Much has been said about Karmelo Anthony and the decision to bring a knife to a track meet. But let’s be clear: this isn’t just about a knife or other weapon—it’s about survival.

Critics have been quick to condemn his actions, but where is the outrage when white students bring entitlement, unchecked aggression, and violence into schools? The double standard is glaring.

This case reflects a deeper reality—one that too many still refuse to confront. Karmelo is a Black teenager trying to survive in a world that has repeatedly shown him he’s on his own. Teachers, coaches, administrators, law enforcement, and the media have consistently failed to protect kids like him. He didn’t bring a knife to start a fight. He brought it because he knew what could happen if trouble found him—and he had no reason to believe anyone would step in to help.

The outrage over the presence of a blade at a track meet reveals more about society’s priorities than it does about his. Many remain silent about the threats he faces daily but are quick to condemn the precautions he took to stay alive. There’s more concern about his method of self-defense than about the culture of violence that made it necessary.

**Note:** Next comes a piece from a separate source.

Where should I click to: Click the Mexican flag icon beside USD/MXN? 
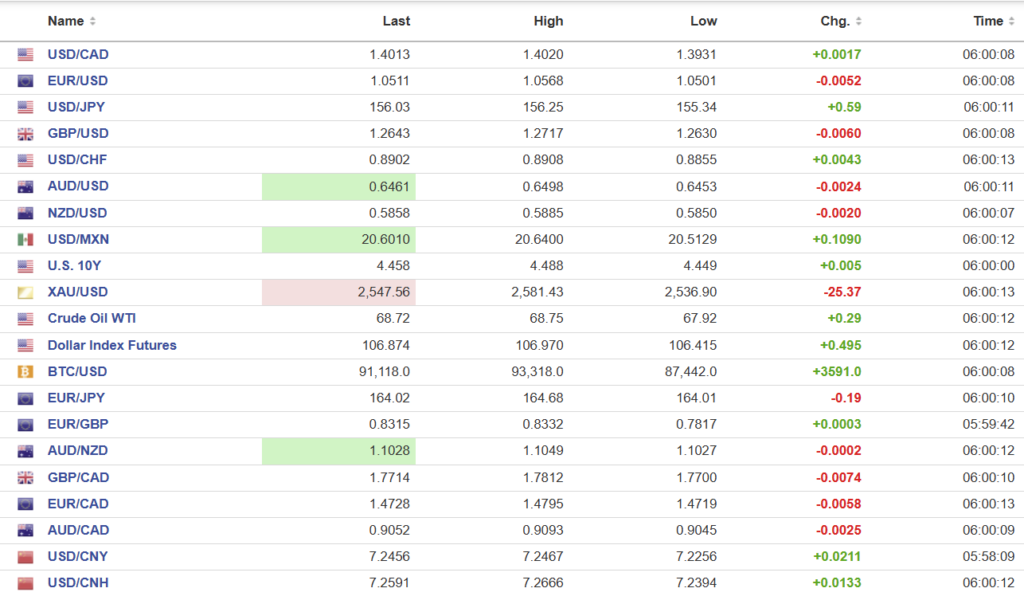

Have we asked what kind of environment drives a Black child to feel so unsafe that carrying a blade seems like the only option?

Have we asked what it’s like to walk into school every day knowing you might be called a racial slur, shoved, or treated as if you don’t belong?

Or are we only asking questions that uphold the belief that Black children must be perfect, passive, and silent—even in the face of real danger?

Let’s be honest: the real issue for many isn’t that Karmelo brought a knife. It’s that he was prepared to protect himself. And he lived.

That’s what makes people uncomfortable—not the knife, not the location, and not the tragedy itself. What unsettles them is that a Black boy refused to be a victim. He didn’t fold. He didn’t beg. He didn’t die. He defended himself—and survived.

This situation isn’t about school policies or safety protocols. It touches something far more primal in the American psyche: a long-standing fear that Black people might stop absorbing violence and start resisting it. That they might protect themselves—even if it comes at the cost of a white life.

That fear isn’t new. It’s the same fear that fueled slave patrols, lynch mobs, mass incarceration, and stand-your-ground laws that rarely seem to apply to Black children. It’s the fear that one day, the oppressed might stop turning the other cheek—that they might say, not today—and live.

The discomfort here isn’t really about the presence of a knife. It’s about who survived. It’s about a Black child who valued his own life enough to fight for it. Who dared to protect himself in a system that never protected him.

As a caring human witnessing this, I have to name what so many refuse to, Black self-defense threatens the racial order in this country. Because it says, you do not own me, you do not control me, and I will not die quietly.